極め付きは、「この印籠が眼にはいらぬか。ここにおわすをどなたと心得る。おそれ多くも先の副将軍水戸光圀公にあらせますぞ」。越後ちりめん問屋のご隠居。じつはとんでもないじいさんだった。
このシ-ンを見たいがために最後まで番組とお付き合いをする。理屈のいらない一つの爽快感を味わうことのできる世界、これが水戸黄門なのです。
一方において、「刑事コロンボ」。この番組も一定のパタ-ンがありますね。毎度その業界の著名人が犯人役で、最初から殺人の犯行状況を見せていき、その後にコロンボが登場する。

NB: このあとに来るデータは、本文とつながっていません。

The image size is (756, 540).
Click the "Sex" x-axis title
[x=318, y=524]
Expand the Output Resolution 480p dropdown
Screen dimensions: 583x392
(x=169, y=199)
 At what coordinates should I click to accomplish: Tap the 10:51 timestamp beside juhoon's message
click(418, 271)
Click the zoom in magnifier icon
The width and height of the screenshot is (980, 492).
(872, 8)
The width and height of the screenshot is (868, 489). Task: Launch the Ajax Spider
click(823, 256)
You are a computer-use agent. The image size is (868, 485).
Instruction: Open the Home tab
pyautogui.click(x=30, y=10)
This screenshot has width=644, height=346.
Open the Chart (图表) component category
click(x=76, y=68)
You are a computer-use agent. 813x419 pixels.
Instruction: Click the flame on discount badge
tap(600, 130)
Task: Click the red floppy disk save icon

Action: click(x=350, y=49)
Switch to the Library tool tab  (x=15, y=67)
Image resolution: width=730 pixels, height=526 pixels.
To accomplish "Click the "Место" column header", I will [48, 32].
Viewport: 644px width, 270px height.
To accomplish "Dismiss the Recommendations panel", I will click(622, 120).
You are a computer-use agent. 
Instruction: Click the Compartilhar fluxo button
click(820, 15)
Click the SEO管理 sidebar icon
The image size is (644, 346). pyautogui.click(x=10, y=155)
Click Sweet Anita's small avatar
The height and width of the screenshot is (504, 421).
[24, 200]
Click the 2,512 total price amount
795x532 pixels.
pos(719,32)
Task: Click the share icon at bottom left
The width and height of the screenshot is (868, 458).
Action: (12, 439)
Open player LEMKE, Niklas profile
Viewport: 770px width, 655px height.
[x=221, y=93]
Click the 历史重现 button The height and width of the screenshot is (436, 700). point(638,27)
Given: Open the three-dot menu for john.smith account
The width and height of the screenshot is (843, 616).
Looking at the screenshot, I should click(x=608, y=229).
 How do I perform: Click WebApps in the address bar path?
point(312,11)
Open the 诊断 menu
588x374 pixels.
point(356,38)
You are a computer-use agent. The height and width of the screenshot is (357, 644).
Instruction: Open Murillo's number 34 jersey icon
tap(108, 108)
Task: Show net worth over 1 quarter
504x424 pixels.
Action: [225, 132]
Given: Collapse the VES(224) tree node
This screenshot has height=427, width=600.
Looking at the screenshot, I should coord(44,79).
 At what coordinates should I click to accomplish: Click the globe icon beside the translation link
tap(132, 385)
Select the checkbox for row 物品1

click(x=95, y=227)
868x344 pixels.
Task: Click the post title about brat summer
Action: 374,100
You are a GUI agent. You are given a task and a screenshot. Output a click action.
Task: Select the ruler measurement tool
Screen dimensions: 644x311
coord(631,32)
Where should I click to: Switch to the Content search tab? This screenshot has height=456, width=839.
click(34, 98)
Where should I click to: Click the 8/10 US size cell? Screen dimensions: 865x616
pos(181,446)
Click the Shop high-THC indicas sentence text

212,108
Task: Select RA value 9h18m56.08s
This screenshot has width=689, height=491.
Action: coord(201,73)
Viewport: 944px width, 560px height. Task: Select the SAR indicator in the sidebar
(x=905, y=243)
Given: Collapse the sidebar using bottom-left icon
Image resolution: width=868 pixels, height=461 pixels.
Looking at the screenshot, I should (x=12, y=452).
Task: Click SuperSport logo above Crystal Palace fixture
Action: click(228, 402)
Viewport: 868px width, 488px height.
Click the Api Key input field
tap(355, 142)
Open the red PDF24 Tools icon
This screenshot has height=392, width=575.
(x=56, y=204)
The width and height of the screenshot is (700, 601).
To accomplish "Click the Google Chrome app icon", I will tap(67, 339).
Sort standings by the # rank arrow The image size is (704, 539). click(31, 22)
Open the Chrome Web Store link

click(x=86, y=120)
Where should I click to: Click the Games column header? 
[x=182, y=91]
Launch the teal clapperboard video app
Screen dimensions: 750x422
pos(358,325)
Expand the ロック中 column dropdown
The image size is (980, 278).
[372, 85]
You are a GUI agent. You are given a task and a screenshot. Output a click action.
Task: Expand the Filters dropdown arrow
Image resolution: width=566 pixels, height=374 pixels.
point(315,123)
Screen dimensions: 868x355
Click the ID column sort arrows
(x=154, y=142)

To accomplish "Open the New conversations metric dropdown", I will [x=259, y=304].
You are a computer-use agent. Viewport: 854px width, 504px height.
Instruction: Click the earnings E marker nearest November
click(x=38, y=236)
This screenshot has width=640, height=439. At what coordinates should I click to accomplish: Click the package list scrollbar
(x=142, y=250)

よれよれの服を着た背の低い一見うだつのあがらないその刑事を見たとき犯人は安心するんですね。「この刑事だったら大丈夫だと」。
だから最初のうちは犯人はとても協力的でいろいろと質問に答えるんですね。ところが…、次から次へとつづくコロンボの鋭い質問に犯人はたじたじとなり、この刑事が「とてつもない切れ者であること」に途中から気が付くんですね。そのときはすでに遅しというわけです。このコロンボの人物設定はとてもよくできていると思います。
さあそれでは、水戸黄門とコロンボ。両者共通のキ-ワ-ドはなんでしょうか。それは「どんでん返し」です。意外性といってもいいでしょう。
人は見かけによらないもの。人を外見だけで判断していると思わぬ落とし穴があります。
相手を見下して見ていたはずなのに、実のところはじっくりとそのおろかな底の浅い自分自身を見られていた、というわけです。